Mucho de esto se percibe en “Sánafabich”, el poema que le da el título al libro. Dirigiéndose a ese hijo de perra, representante del imperio que toma nuestras palabras a su antojo y las malinterpreta, o las cambia para que suenen mejor en su lengua y no le fastidien el paladar, la voz poética denuncia en una larga cadena de anáforas:
se dice tamal, no t’mali
se dice Colombia, no Columbia
se dice cañón, no canon
se dice Salma, no Selma
se dice Román, no Ramán, no Ramoun, no Romiu
se dice Sacramento, no Sacrmeno
se dice chipotle, no chipote, no chipole
se dice guacamole, no guac, chingada madre
Con esta y otras voces, el poeta denuncia crímenes impunes, injusticias y fracasos. Porque vivimos rodeados de “centenares envueltos en bolsas de basura”. Porque el escenario violento del presente es “digno de novela de humor negro si no fuera”. Los versos de Luján son libres, tan libres que a veces carecen de puntuación. Y somos nosotros, los lectores, los que debemos marcar el ritmo de la adversidad, tomando un descanso para respirar entre los muertos, para unir imágenes dispersas que forman parte de un todo coherente y cruel, violento, hecho de vísceras calientes, orejas cercenadas. Y hormigas. Y piernas orinadas.
La voz poética es demasiado actual y cala en lo más hondo con versos que están en la página impresa por los muertos y desaparecidos. Porque “mientras no sepamos dónde están / nadie podrá dormir / días de lucha soldados a noches de vigilia / protegiendo la llama de una flor sin raíz”. Porque “¿quién llevará la cuenta / cuando a todos / nos arranquen los dedos?” La voz de estos poemas es la de los outsiders, de los que no pertenecen, de aquellos a los que siempre se les dice “asimílate asimílate / así misil así mi sin / así mi simio así”. Es también la voz rebelde de todos los que nos reconocemos en español en las calles y los restaurantes de Estados Unidos. En los supermercados y en las paradas de autobús, hablando nuestra lengua, aunque nos griten “speak english”, temerosos de una invasión.

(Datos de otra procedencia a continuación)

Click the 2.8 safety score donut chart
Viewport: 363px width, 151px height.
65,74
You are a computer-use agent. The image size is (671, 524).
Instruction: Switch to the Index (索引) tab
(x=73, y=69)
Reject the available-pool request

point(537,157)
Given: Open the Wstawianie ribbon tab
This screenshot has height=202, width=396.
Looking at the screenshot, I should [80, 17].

El libro termina con el poema “Customs” y nos deja ahí, en el tránsito de un mundo a otro, con los zapatos, la cartera y el cinturón en una charola y también algo o mucho de nuestra identidad: la manera de pronunciar nuestros nombres, la lengua de la infancia que siempre se colará en la lengua de adopción. Y nuestras canciones dolorosas, la familia, los recuerdos y los sueños imposibles de sellar en un pasaporte.

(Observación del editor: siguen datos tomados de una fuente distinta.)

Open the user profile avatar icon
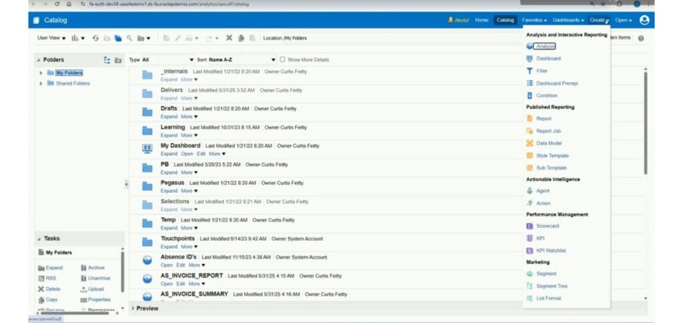The width and height of the screenshot is (683, 323). pyautogui.click(x=644, y=20)
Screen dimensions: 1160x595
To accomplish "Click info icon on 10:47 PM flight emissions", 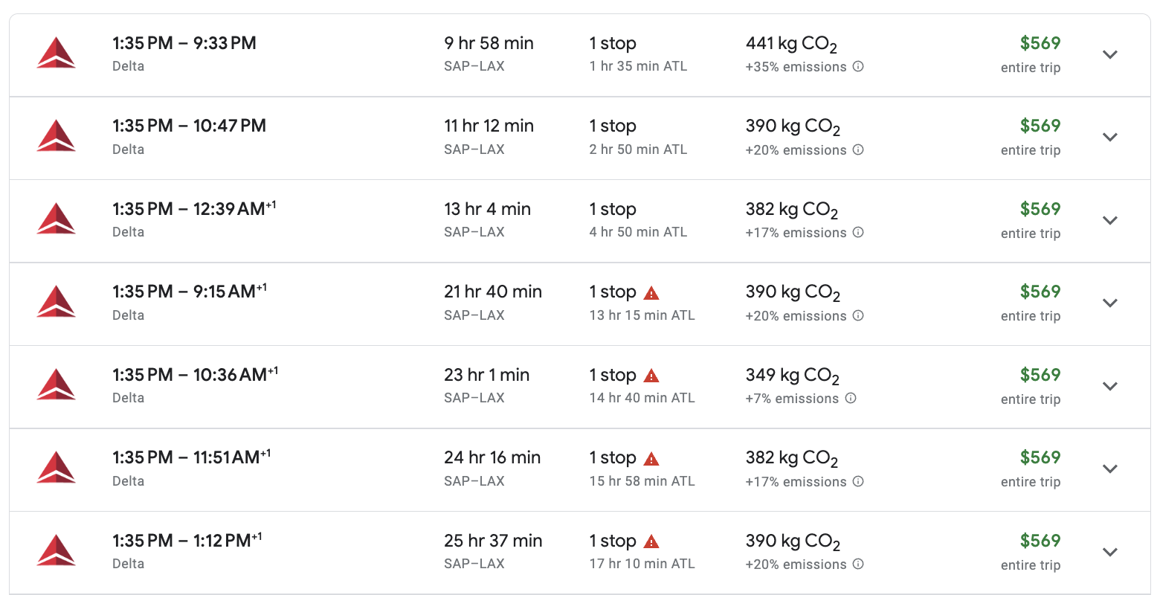I will coord(858,149).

Sánafabich es un libro poderoso, urgente. Sabe a sangre y a dolor. A ausencias y desamparo. Hay en él una toma de conciencia. Está escrito para ser leído hoy que vivimos en estado de crisis, en sociedades dominadas por el odio al otro, a las minorías, a los que no entran en el plan malévolo de que “América” sea great again. Es un poemario valiente que ha llegado para quedarse e incomodar, para leerse en voz alta una y otra vez. En la casa. En el salón de clases. De camino al trabajo. Y aunque nos digan que nos vayamos, Sánafabich, aquí estamos para recordarles a ellos, a esos y aquellos que nos miran raro, que “se dice Juan, no Wan / se dice habanero, no habañerou / se dice Estados Unidos”.